O líder do PSOL na Câmara, Chico Alencar (RJ), disse que o presidente do Senado, Renan Calheiros (PMDB-AL), deve se afastar do cargo se não conseguir explicar em 24 horas que não é verdadeira a denúncia de que teria despesas pessoais pagas por um lobista da empreiteira Mendes Junior. O líder considerou que a denúncia reforça a necessidade da criação de uma Comissão Parlamentar de Inquérito Mista (CPMI) para investigar desvio de dinheiro em obras públicas.
"Ou ele (Renan) demonstra que é tudo uma grande invenção, uma grande farsa, com provas contundentes de que é uma denúncia infundada, ou ele tem de deixar a presidência do Senado e, por conseqüência, do Congresso até que tudo seja apurado", afirmou Alencar. Para o líder do PSOL, é "insustentável" para o Poder Legislativo que o seu presidente tenha conduta questionável e permaneça no cargo.

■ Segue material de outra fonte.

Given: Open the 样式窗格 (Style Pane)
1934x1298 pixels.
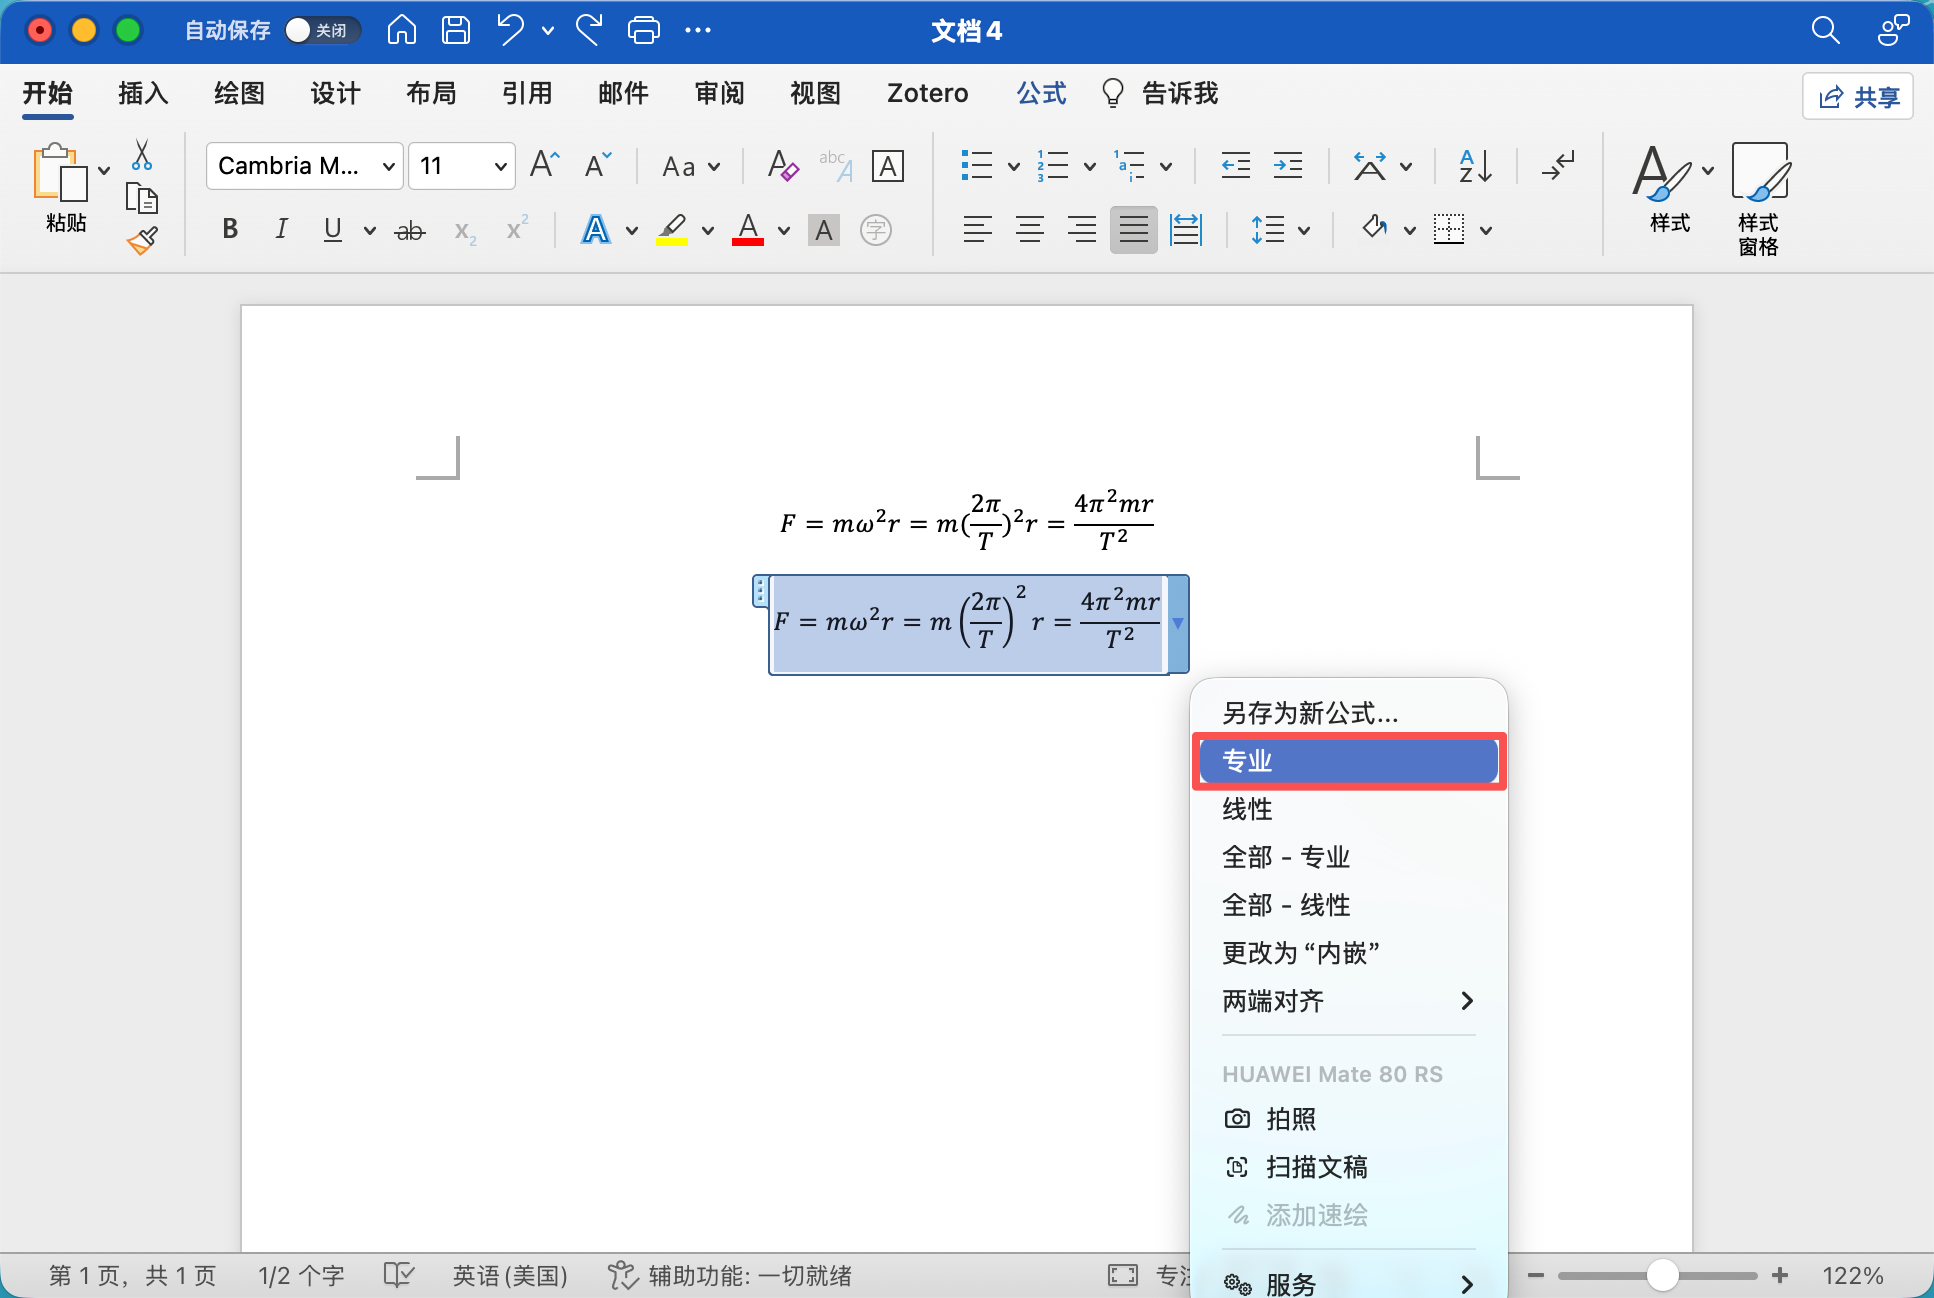Looking at the screenshot, I should coord(1760,195).
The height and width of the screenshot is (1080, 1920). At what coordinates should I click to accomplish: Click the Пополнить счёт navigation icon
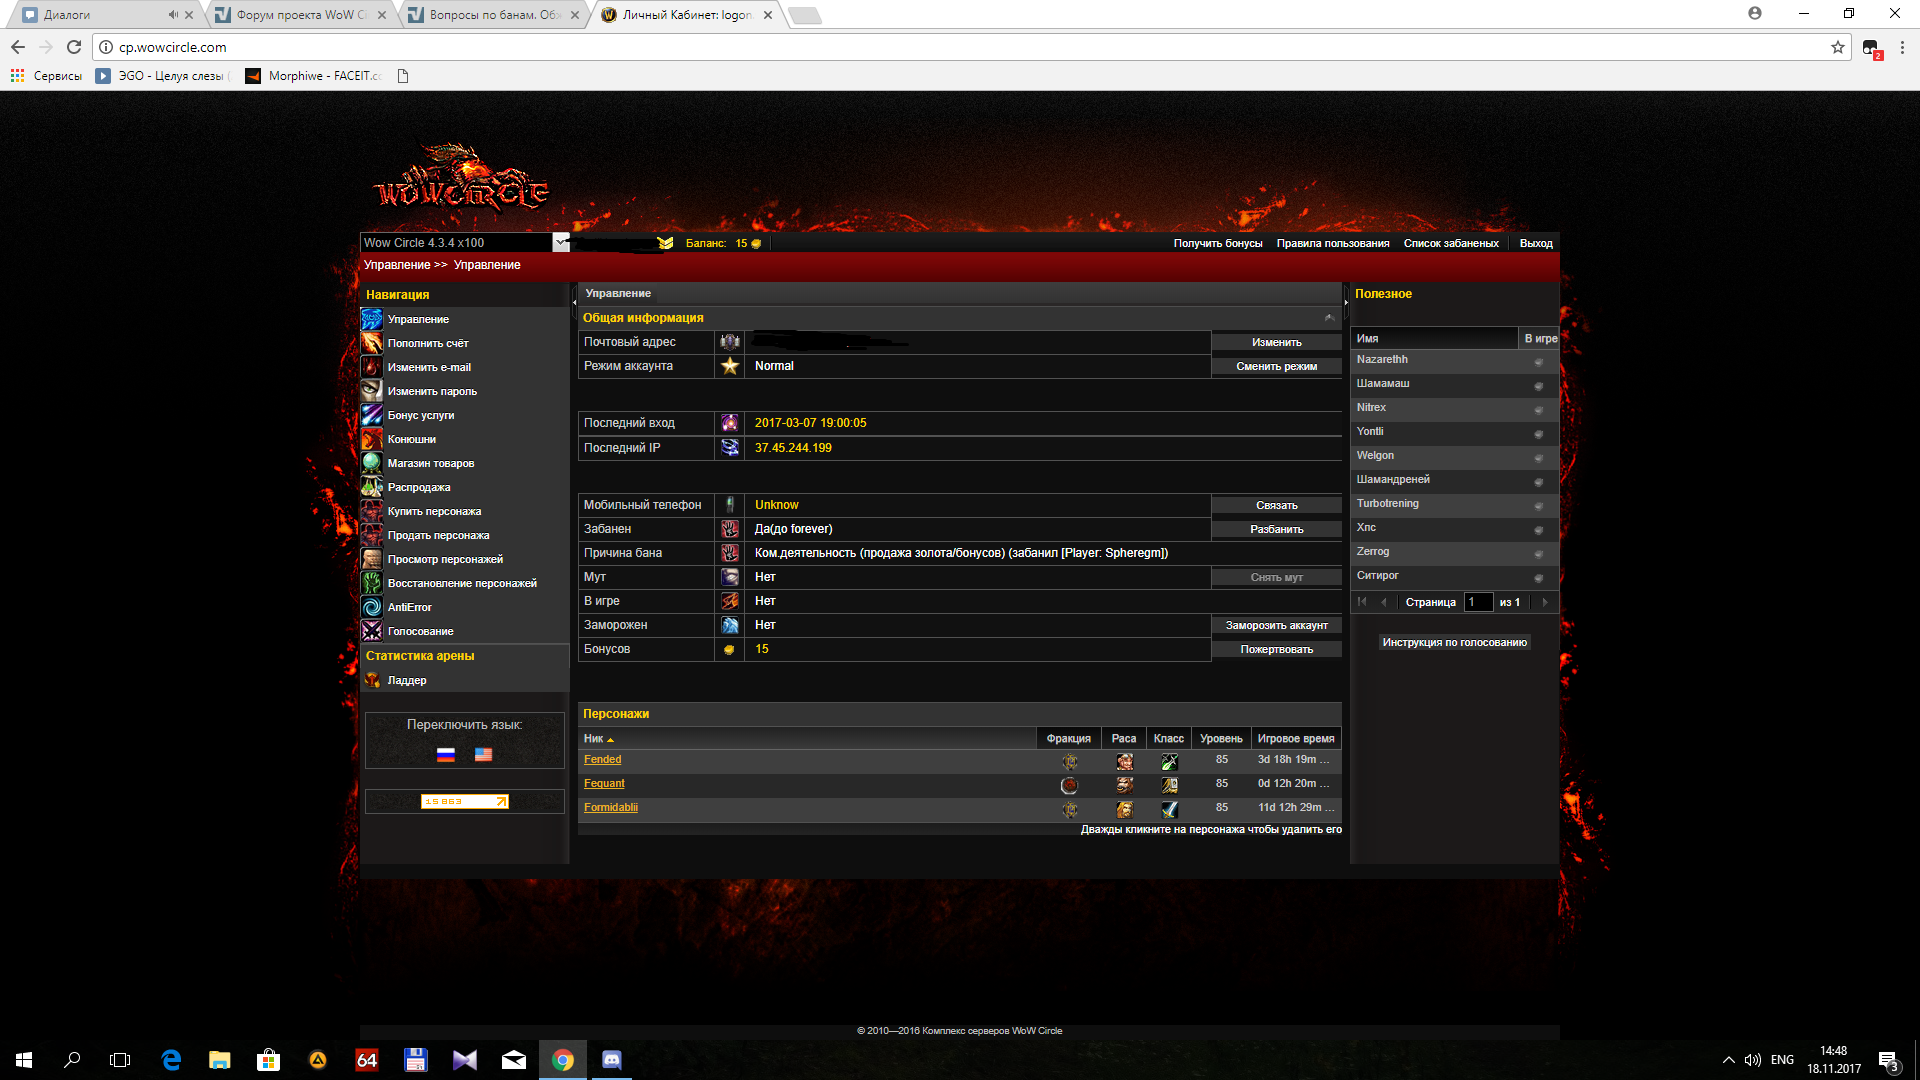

Alencar ressaltou que não se trata de questões da vida privada do presidente do Senado. "Não é da conta de ninguém a vida pessoal dele, onde mora, quantos filhos tem ou as relações conjugais formais ou não. O problema é uma pessoa no exercício de uma atividade pública ser bancada por pessoas que têm interesses diretos em negócios com o Estado", continuou Alencar. "Não se trata de um "mimo". Não estamos falando do recebimento de uma agenda", disse o líder do PSOL. Constitucionalmente o presidente do Senado é também o presidente do Congresso. Cabe a Renan presidir as sessões conjuntas da Câmara e do Senado.